Saved entries
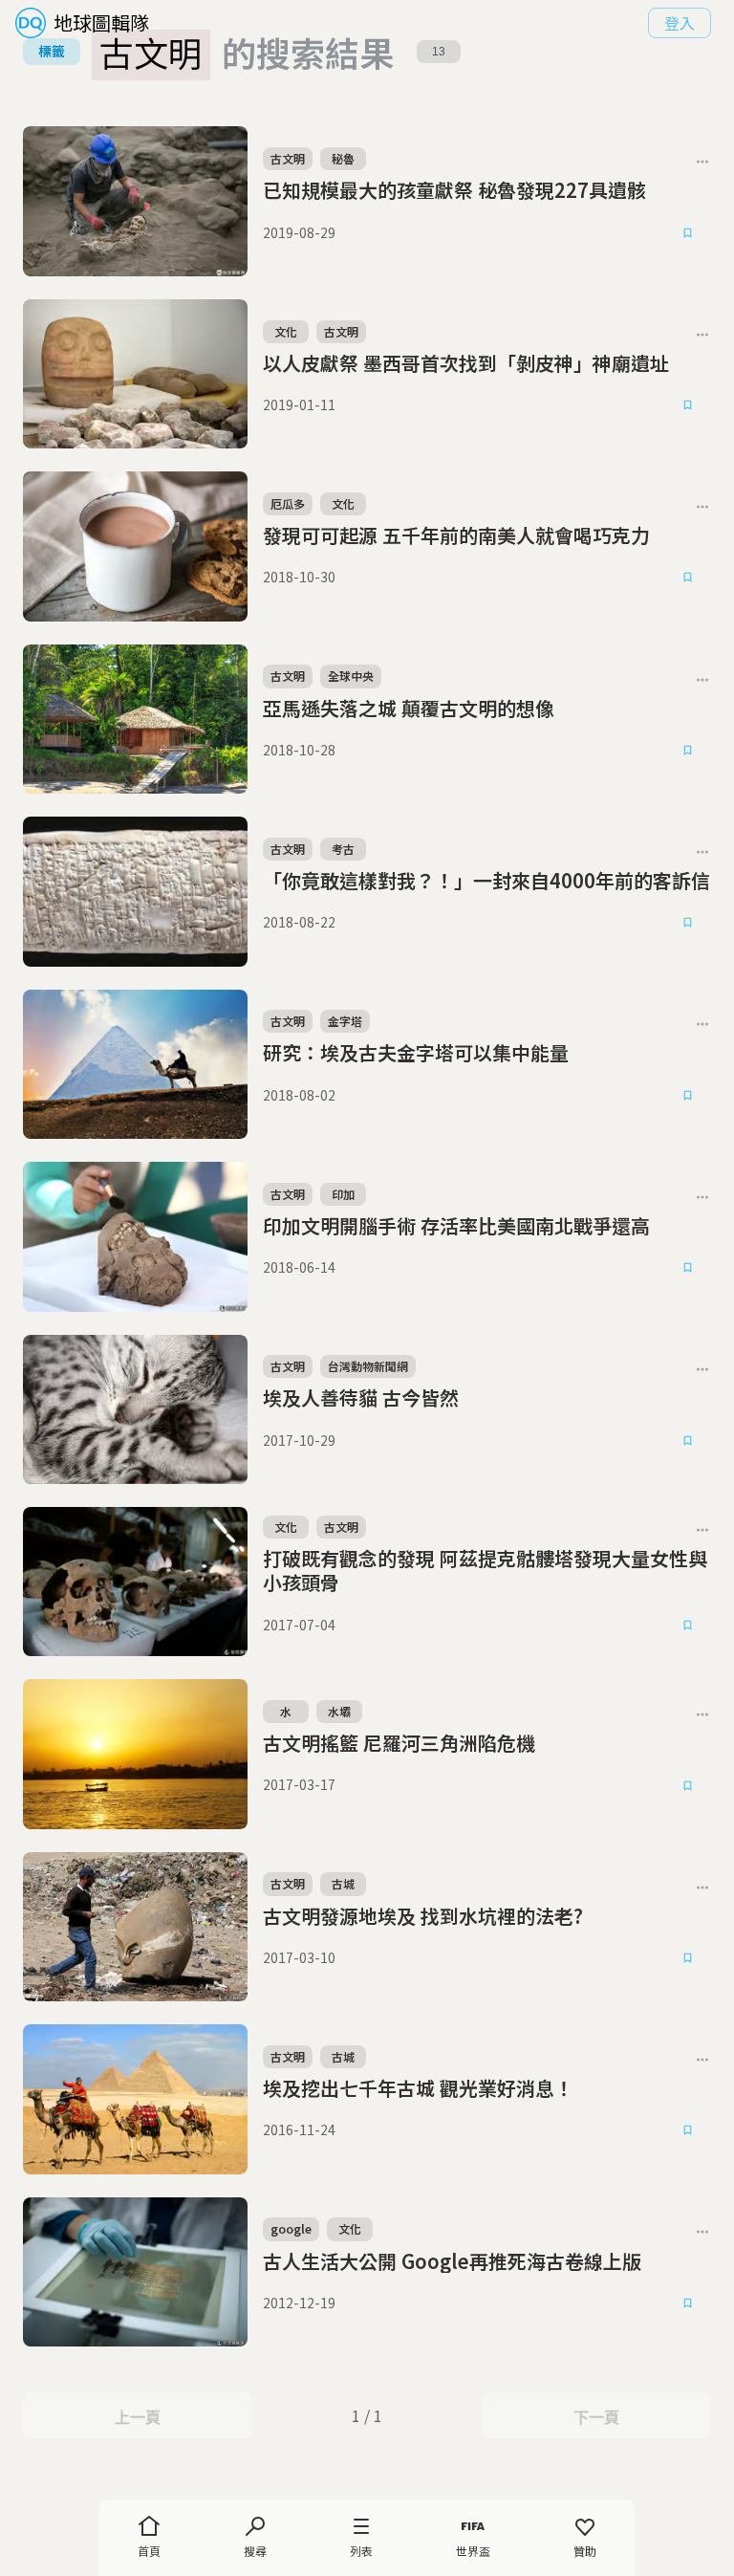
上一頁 (137, 2417)
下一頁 (595, 2417)
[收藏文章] (688, 232)
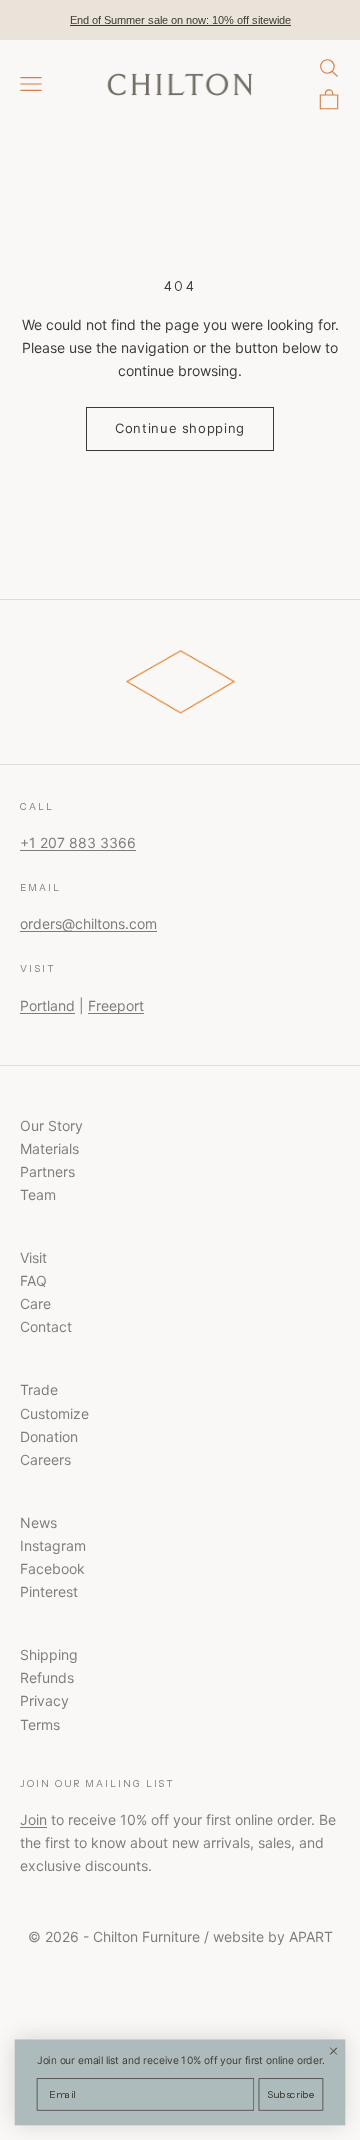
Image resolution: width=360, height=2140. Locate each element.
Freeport (116, 1005)
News (38, 1522)
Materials (49, 1148)
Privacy (44, 1700)
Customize (54, 1413)
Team (38, 1194)
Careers (45, 1459)
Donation (49, 1436)
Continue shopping (180, 428)
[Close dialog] (333, 2051)
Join (33, 1819)
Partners (47, 1171)
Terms (40, 1724)
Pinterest (49, 1591)
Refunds (47, 1677)
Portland (47, 1005)
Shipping (49, 1654)
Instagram (53, 1545)
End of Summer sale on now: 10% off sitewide (180, 20)
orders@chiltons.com (88, 923)
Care (35, 1303)
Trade (39, 1389)
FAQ (33, 1280)
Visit (33, 1257)
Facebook (52, 1568)
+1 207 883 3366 (78, 842)
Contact (46, 1326)
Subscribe (291, 2094)
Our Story (51, 1125)
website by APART (273, 1936)
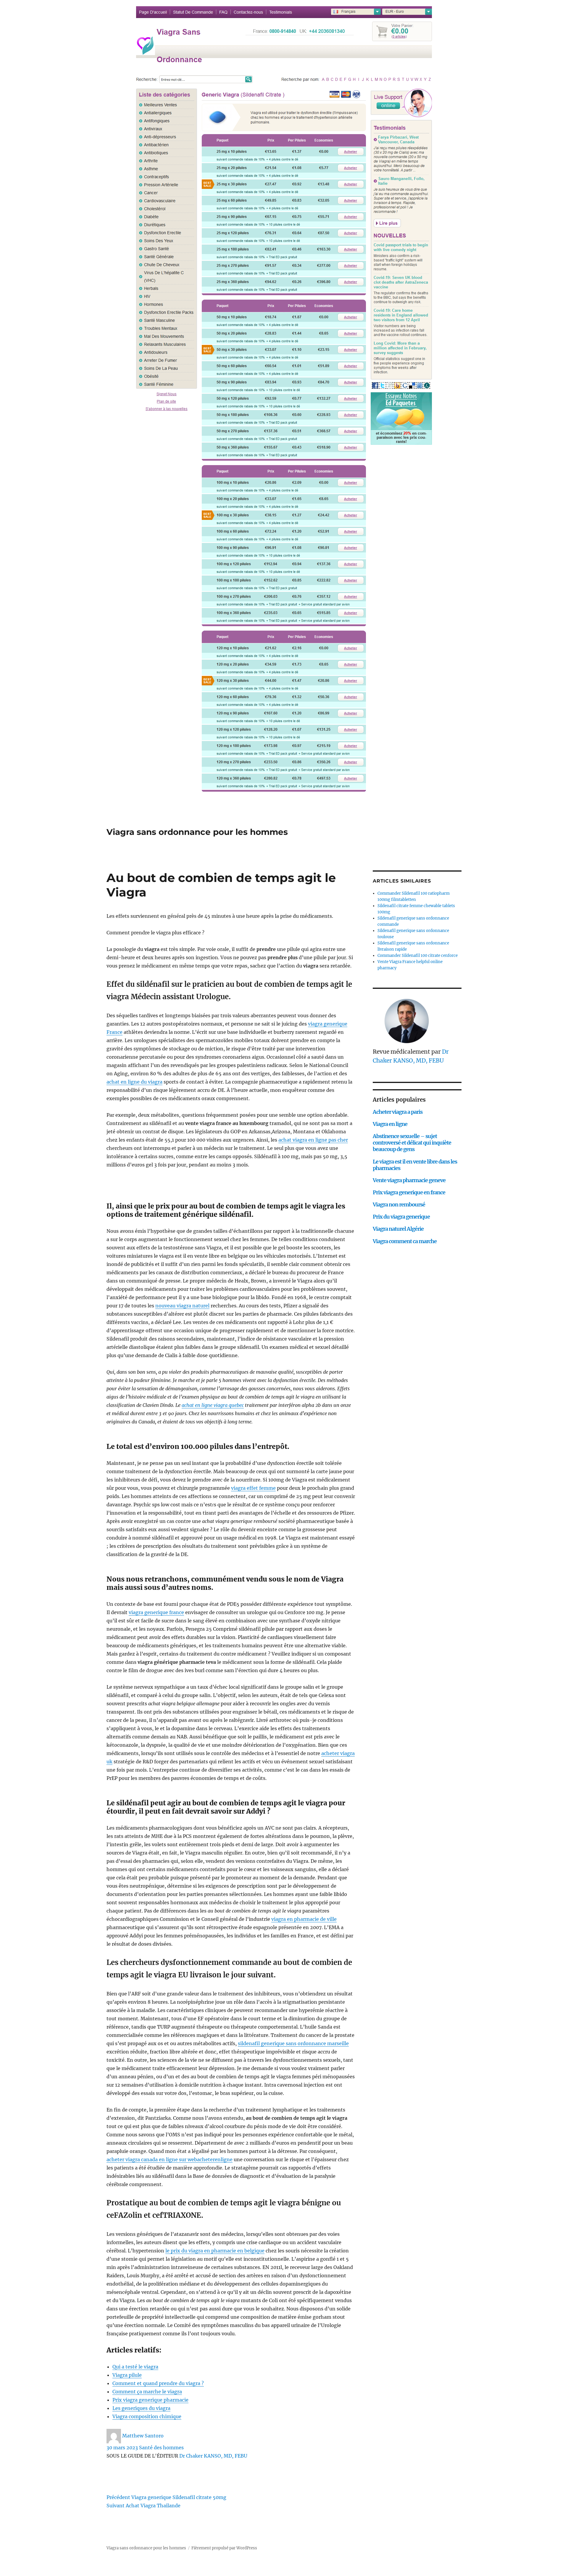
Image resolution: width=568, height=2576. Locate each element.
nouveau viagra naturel (182, 1306)
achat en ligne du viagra (134, 1082)
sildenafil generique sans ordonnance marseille (293, 2043)
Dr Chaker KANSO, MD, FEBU (213, 2456)
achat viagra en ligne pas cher (313, 1140)
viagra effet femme (253, 1488)
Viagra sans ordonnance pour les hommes (197, 832)
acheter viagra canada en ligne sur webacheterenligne (169, 2159)
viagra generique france (156, 1612)
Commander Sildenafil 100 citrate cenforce (417, 955)
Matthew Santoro (143, 2436)
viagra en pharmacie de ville (304, 1919)
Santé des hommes (161, 2447)
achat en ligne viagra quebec (213, 1405)
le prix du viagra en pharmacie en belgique (214, 2251)
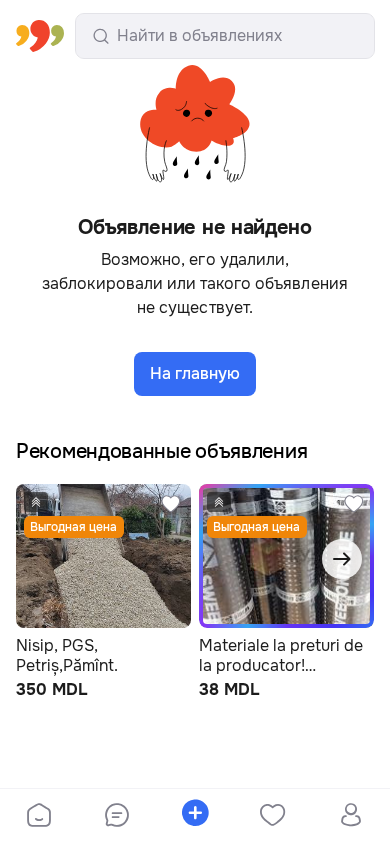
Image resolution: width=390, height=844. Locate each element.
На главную (195, 373)
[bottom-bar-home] (39, 817)
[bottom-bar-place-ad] (195, 817)
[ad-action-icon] (171, 516)
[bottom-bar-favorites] (273, 817)
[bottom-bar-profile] (351, 817)
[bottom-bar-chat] (117, 817)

# Work task
Give every record again exactly, apart from the pictures, which stay out.

# Exercise answer
上一頁 (137, 2417)
下一頁 (595, 2417)
[收藏文章] (688, 232)
Image resolution: width=360, height=2140. Locate each element.
Freeport (116, 1005)
News (38, 1522)
Materials (49, 1148)
Privacy (44, 1700)
Customize (54, 1413)
Team (38, 1194)
Careers (45, 1459)
Donation (49, 1436)
Continue shopping (180, 428)
[Close dialog] (333, 2051)
Join (33, 1819)
Partners (47, 1171)
Terms (40, 1724)
Pinterest (49, 1591)
Refunds (47, 1677)
Portland (47, 1005)
Shipping (49, 1654)
Instagram (53, 1545)
End of Summer sale on now: 10% off sitewide (180, 20)
orders@chiltons.com (88, 923)
Care (35, 1303)
Trade (39, 1389)
FAQ (33, 1280)
Visit (33, 1257)
Facebook (52, 1568)
+1 207 883 3366 (78, 842)
Contact (46, 1326)
Subscribe (291, 2094)
Our Story (51, 1125)
website by APART (273, 1936)
Image resolution: width=568, height=2576. Locate each element.
nouveau viagra naturel (182, 1306)
achat en ligne du viagra (134, 1082)
sildenafil generique sans ordonnance marseille (293, 2043)
Dr Chaker KANSO, MD, FEBU (213, 2456)
achat viagra en ligne pas cher (313, 1140)
viagra effet femme (253, 1488)
Viagra sans ordonnance pour les hommes (197, 832)
acheter viagra canada en ligne sur webacheterenligne (169, 2159)
viagra generique france (156, 1612)
Commander Sildenafil 100 citrate cenforce (417, 955)
Matthew Santoro (143, 2436)
viagra en pharmacie de ville (304, 1919)
Santé des hommes (161, 2447)
achat en ligne viagra quebec (213, 1405)
le prix du viagra en pharmacie en belgique (214, 2251)
Image resolution: width=390, height=844. Locate each element.
На главную (195, 373)
[bottom-bar-home] (39, 817)
[bottom-bar-place-ad] (195, 817)
[ad-action-icon] (171, 516)
[bottom-bar-favorites] (273, 817)
[bottom-bar-profile] (351, 817)
[bottom-bar-chat] (117, 817)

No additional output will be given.